A three-day hearing ended Wednesday with closing arguments by the utility and eight other parties in the case, OG&E’s third try for scrubber approval. Regulators voted down two earlier attempts in December.
“This is about preserving fuel diversity,” said Kimber Shoop, an attorney for OG&E. He said OG&E’s plan to install a $500 million scrubber upgrade at the Sooner plant near Red Rock would ensure the utility’s customers get the benefits of lowprice coal for another 30 years.

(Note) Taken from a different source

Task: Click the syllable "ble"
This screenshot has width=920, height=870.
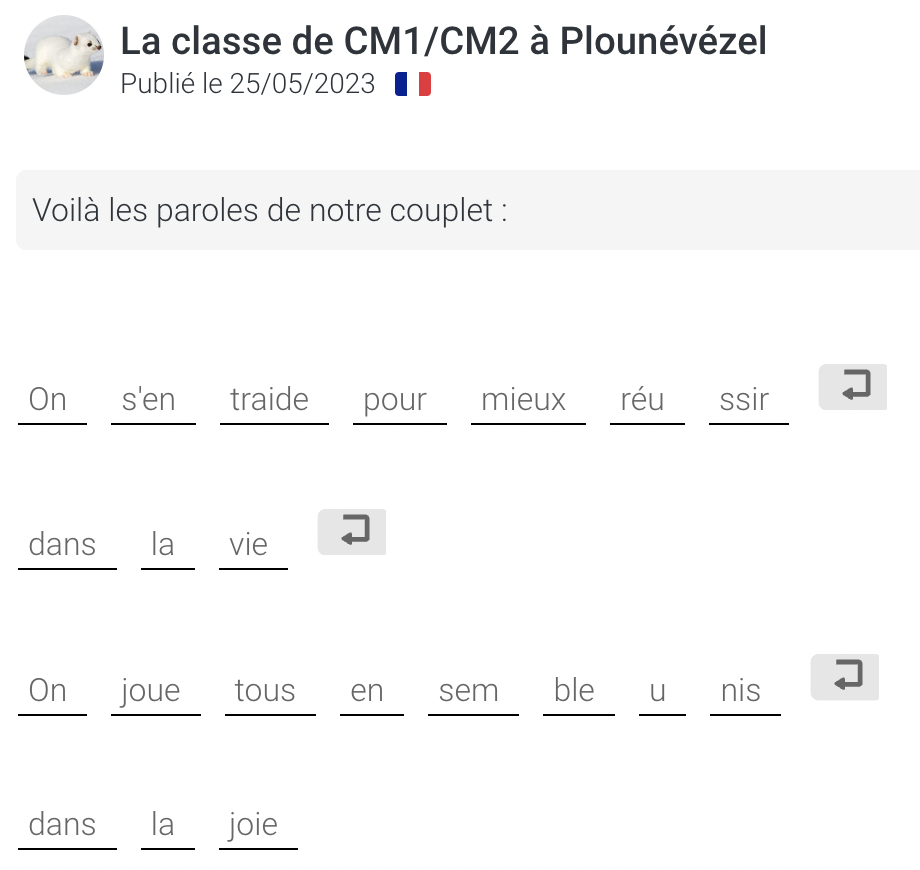Action: tap(574, 691)
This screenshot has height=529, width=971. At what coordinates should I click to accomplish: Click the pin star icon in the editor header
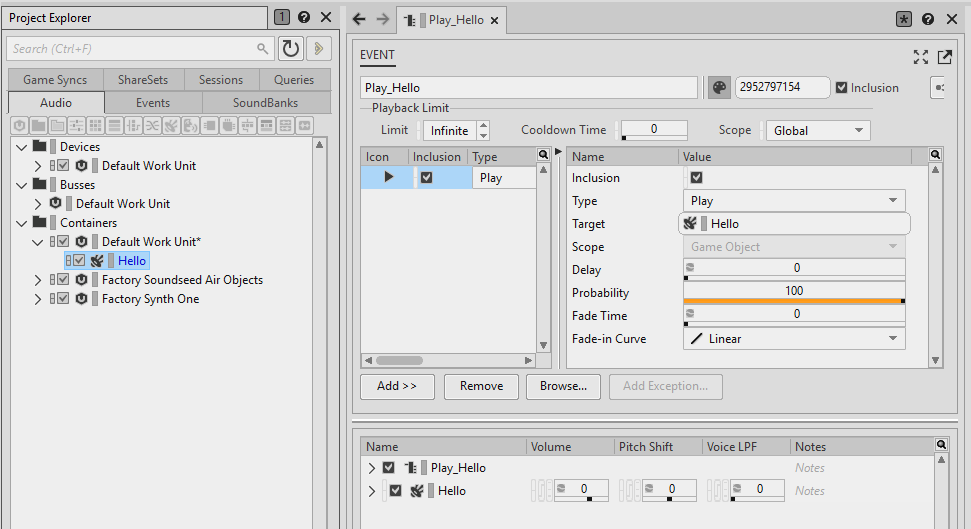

The scrubbers are half of OG&E’s “scrub/convert” plan to meet lower sulfur dioxide emissions under regional haze rules. The utility plans to convert two of three coal units at its Muskogee plant to natural gas. OG&E said if it can’t get approval for the Sooner coal scrubber project, it would likely convert the two coal units to natural gas. If regulators grant scrubber approval, the utility would come back after the project is built to add the costs to customer bills.
Oklahoma Attorney General Scott Pruitt, whose office represents consumers in utility cases, supported OG&E’s scrubber plan, as did the OG&E Shareholders Association, Oklahoma Industrial Energy Consumers and the Corporation Commission’s public utility division. Attorneys for those groups said OG&E offered a reasonable plan that preserved fuel diversity and offered operational flexibility if natural gas continues its historical volatility.
The case’s other parties — Sierra Club, AARP, Oklahoma Energy Results LLC and Oklahoma Cogeneration LLC — said OG&E’s plan puts too much risk on ratepayers, adding OG&E failed to update economic modeling with new, lower long-term natural gas forecasts. Opponents of the plan said investing money on costly coal scrubbers brings more risks from future environmental regulations.